Dead end at Rosa Parks Elementary School

This section of the street has quite a few gaps, actually, some of which are probably from the redevelopment of the Fillmore District. Indeed, Ellis is mostly pedestrian walkways at its intersection with Fillmore in the middle of the “Jazz Heritage District”. A block south is the building Fillmore Heritage Center that housed the ill-fated San Francisco branch of Yoshi’s.

Fillmore

It still has a restaurant and concert venue under various managements, as well as the larger-than-life photos on its facade.
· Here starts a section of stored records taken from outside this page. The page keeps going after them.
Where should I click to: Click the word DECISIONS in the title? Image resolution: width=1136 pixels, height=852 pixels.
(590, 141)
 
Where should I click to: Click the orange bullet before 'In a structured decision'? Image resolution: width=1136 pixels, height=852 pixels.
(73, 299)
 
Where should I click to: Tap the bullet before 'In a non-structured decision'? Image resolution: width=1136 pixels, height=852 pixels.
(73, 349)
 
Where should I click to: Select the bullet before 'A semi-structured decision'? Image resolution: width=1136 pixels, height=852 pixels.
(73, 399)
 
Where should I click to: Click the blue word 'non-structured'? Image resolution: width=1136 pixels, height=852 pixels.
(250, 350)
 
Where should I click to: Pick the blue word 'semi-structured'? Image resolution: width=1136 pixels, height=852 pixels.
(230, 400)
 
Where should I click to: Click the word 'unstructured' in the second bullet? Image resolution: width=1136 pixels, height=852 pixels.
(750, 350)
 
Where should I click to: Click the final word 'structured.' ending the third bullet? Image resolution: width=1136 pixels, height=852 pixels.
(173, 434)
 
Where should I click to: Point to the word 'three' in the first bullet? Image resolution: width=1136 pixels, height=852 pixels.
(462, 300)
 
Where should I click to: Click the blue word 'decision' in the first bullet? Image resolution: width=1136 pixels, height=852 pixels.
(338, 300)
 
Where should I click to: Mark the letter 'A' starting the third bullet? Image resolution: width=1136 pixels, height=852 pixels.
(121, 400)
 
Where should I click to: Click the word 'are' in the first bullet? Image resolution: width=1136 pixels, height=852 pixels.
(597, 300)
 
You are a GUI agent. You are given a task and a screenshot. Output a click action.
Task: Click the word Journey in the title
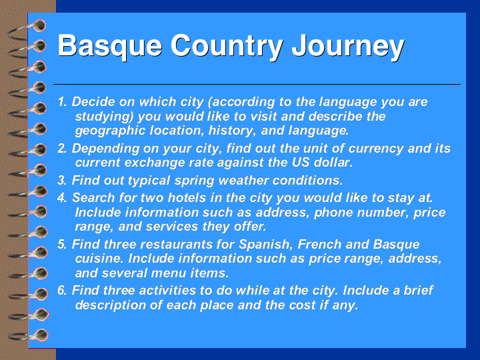point(348,47)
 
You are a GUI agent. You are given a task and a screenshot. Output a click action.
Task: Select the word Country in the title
point(227,47)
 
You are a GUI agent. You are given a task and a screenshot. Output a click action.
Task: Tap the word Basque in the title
point(110,47)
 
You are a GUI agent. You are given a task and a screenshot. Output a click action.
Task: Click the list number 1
point(62,102)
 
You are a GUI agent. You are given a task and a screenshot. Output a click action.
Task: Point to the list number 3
point(62,180)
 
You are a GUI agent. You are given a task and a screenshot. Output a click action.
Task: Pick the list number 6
point(62,291)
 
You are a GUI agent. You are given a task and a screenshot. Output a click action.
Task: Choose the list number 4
point(62,198)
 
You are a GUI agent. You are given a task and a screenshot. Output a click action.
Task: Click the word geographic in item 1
point(110,131)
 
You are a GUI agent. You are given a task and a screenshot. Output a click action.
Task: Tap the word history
point(233,131)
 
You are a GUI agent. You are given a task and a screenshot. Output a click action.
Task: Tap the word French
point(319,245)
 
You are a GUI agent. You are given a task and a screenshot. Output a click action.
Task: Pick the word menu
point(169,273)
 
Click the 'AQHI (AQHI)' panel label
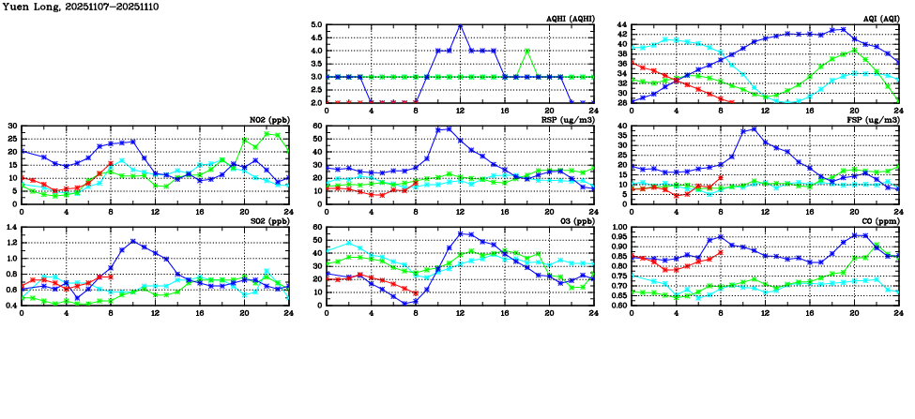(x=569, y=20)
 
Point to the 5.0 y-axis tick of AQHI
(x=315, y=25)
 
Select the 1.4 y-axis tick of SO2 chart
(x=11, y=228)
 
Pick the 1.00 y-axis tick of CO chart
(x=618, y=228)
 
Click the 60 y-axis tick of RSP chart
(x=317, y=127)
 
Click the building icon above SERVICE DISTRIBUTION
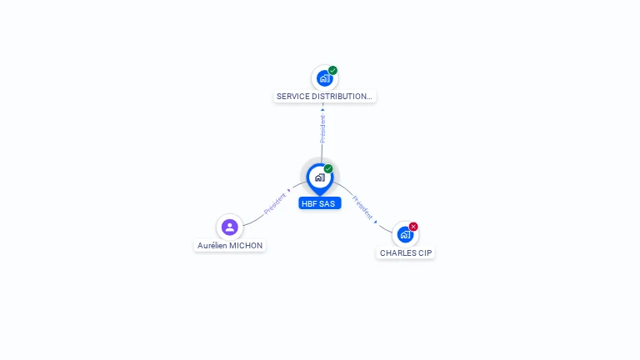[324, 78]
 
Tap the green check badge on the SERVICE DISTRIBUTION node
[332, 70]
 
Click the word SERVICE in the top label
[292, 97]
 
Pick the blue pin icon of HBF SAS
[320, 179]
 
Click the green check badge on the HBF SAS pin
[328, 168]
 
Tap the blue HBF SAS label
[320, 203]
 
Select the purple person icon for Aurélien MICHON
[230, 227]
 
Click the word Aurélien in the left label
[212, 246]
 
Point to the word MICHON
[246, 246]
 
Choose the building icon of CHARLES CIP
[405, 235]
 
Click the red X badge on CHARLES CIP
[413, 227]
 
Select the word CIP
[425, 253]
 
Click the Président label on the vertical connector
[322, 128]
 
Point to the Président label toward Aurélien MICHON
[275, 203]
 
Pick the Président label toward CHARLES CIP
[362, 208]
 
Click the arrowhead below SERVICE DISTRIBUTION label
[322, 109]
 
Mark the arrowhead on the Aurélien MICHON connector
[289, 190]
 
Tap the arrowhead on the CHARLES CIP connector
[376, 222]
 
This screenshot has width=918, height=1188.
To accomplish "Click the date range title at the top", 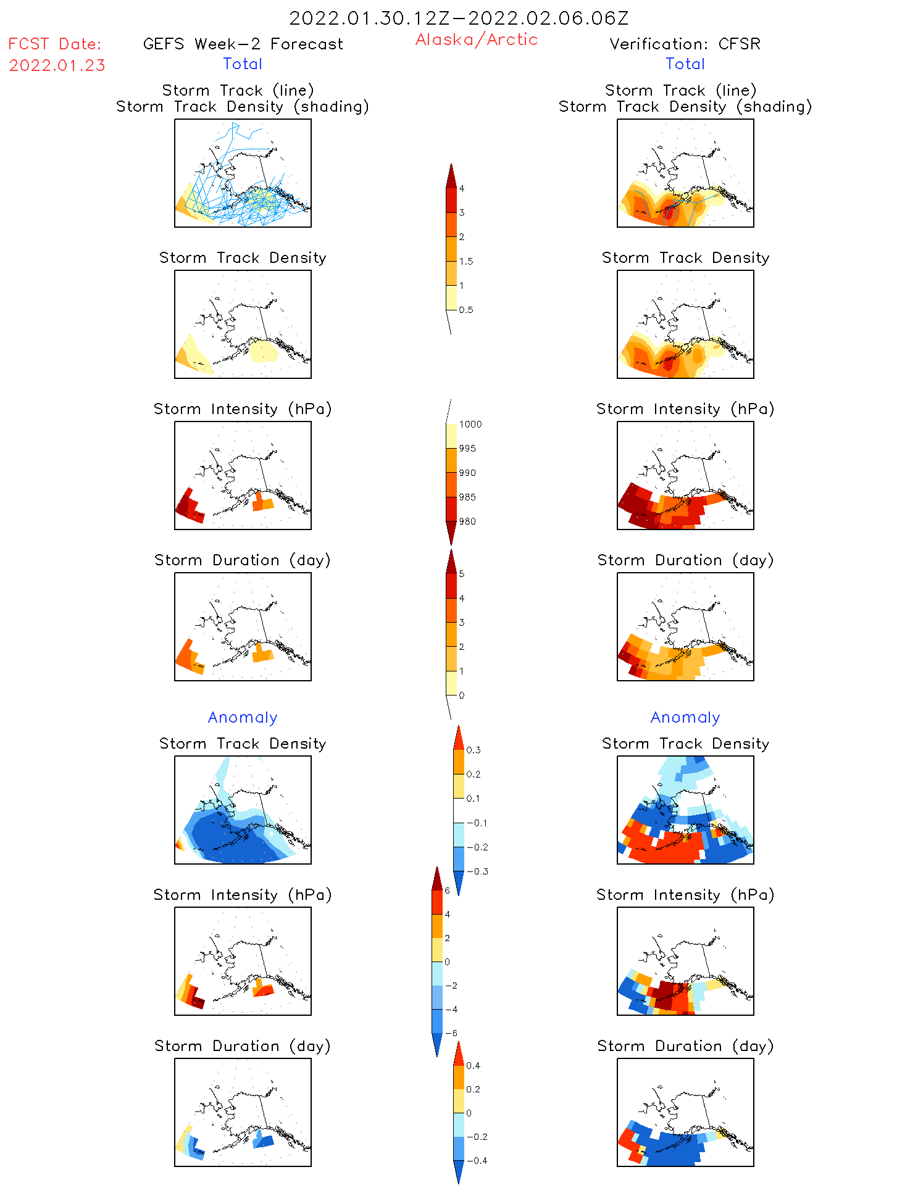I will (x=459, y=19).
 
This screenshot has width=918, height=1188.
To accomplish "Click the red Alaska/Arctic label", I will (x=476, y=39).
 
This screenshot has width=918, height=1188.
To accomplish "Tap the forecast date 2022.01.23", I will (x=57, y=65).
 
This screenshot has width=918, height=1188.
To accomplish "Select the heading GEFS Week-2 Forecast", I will (x=243, y=44).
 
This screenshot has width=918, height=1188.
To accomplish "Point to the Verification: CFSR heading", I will (x=685, y=44).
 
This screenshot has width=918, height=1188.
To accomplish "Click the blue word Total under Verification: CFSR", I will (x=685, y=64).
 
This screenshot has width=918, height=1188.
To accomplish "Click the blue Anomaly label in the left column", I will (x=243, y=718).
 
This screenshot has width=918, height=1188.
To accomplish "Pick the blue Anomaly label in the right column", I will (x=685, y=718).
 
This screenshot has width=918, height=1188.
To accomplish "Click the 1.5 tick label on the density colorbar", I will (x=466, y=262).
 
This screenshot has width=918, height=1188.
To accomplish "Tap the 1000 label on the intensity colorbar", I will (x=470, y=425).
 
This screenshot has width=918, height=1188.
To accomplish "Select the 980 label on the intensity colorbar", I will (x=467, y=521).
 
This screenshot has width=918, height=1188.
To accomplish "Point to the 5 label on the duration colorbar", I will (x=462, y=574).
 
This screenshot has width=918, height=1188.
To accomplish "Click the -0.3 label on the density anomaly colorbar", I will (x=477, y=872).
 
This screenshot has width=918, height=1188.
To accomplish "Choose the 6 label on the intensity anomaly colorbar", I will (x=448, y=891).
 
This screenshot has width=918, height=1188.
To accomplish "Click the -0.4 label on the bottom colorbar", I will (x=477, y=1161).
When Ellis Street resumes two blocks to the west, it is a smaller, treelined residential street with pretty two-story residences of the classic San Francisco style.

Ellis Street residential block

The next large crossing is Divisadero. I have never quite figured out exactly what it is that Divisadero is dividing.

Ellis and Divisadero

In recent years Divisadero has been a destination street in itself. I have done a bit of photography here a few blocks south, and had one of my photos from that set displayed in a show at Rare Device.

Just past the intersection is the final uphill block that I had been able to see from the office window.

Final block of Ellis Street

It is the steepest block of the street, and the houses reflect that. This is a rather archetypical San Francisco street scape.

Iconic San Francisco residential block

Ellis Street ends at the top of the rise at an unassuming intersection with St Joseph’s Street.

Terminus of Ellis Street

St Joseph’s is one of several streets here that is confined to the small hill neighborhood of Anza Vista. Over a century ago, this area was a large cemetery. All the plots have long since been moved to Colma, and it is now a fancy hilltop neighborhood whose apartment buildings and houses look more like the Berkeley hills or Daly City than the traditional parts of San Francisco.

Anza Vista

The architectural dissonance is not surprising as Anza Vista was developed after World War II.

The walk was quite a nice one, not too long or strenuous and it was a lovely warm autumn day. But I was ready for a break, and caught a 38 Geary Express MUNI back downtown and plotted future walking adventures for the city.